God was no friend to the Aborigine, but an unforgiving or rather uncaring deity. Hapless man was inherently good. The Christian God, meanwhile, relied for his benevolence on Original Sin – man’s inherent evil.

If Druce’s faith had acted guarantor of sorts of his good behaviour, then this idea had perhaps preserved Brippoki from his own inner demons: once he thought that protection gone, all hope went with it.

Allowing her mind, for one moment, to enter into the perspective, the relationship, of a flower fairy – no, a lowly insect, hidden among the grasses; then, seen from this new angle, even human activity resembled that of uncaring gods, heedless giants striding across the earth.

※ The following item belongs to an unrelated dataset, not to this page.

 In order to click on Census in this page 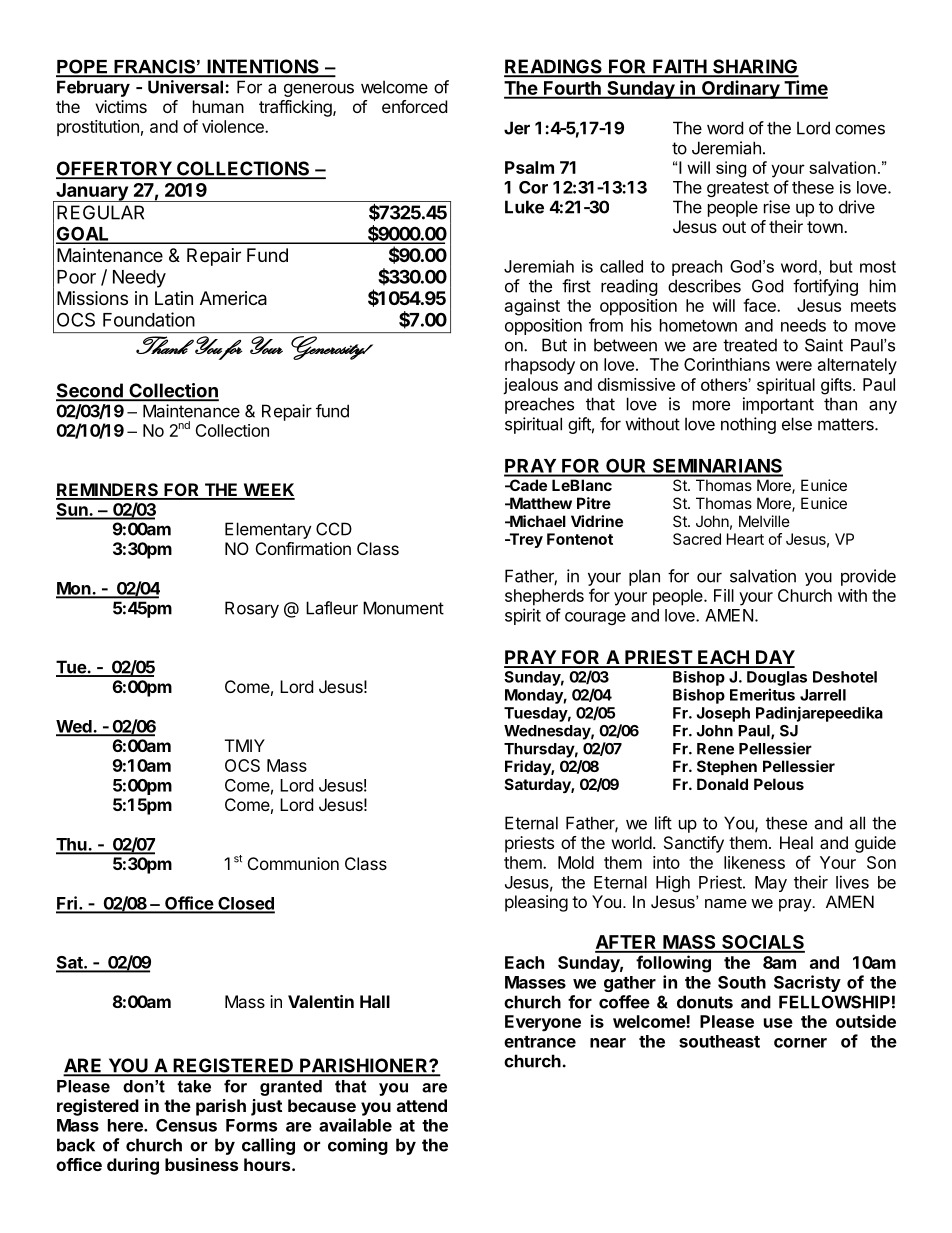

Except in this equation we were not gods, as we might think – we were the ants.

Beware of false prophets… Ye shall know them by their fruits.

A good tree cannot bring forth evil fruit, neither can a corrupt tree bring forth –

But why keep returning to the Bible? A lifetime’s habit, ingrained, she had seen for herself how the words, the semblance of wisdom therein, could be turned to a virtual infinity of individual usage; an endless hall of twisted mirrors, reflecting only what the user best wished to see, or show.

Suffice to say, good fruit could not come from a source that had been corrupted. A thorn tree did not suddenly sprout mulberries, or juicy grapes.

Wherefore by their fruits ye shall know them.

Thorns also, and thistles; she considered herself secondary to Lambert, and subordinately under God’s grace, no longer – that was just the chain, binding in fetters, by which the young and strong were held in willing subjection to the old and weak.

She had awoken, as if from a long slumber.

She had dreamt, in her sleep, an England of spring meadows and gently rolling hills, where farms and tall church spires dotted misted vales. On waking, the air turned parched and arid, and glowed hot white; then by night, in a featureless desert of cracked earth, hanging icicles formed under blasts of chilling wind. Both desolation and a curse…

Sarah had never acknowledged that her life, up until then, could be called living; but she had not gone so far as to think it a lie.

Hers was a rude awakening, from dreams that were false.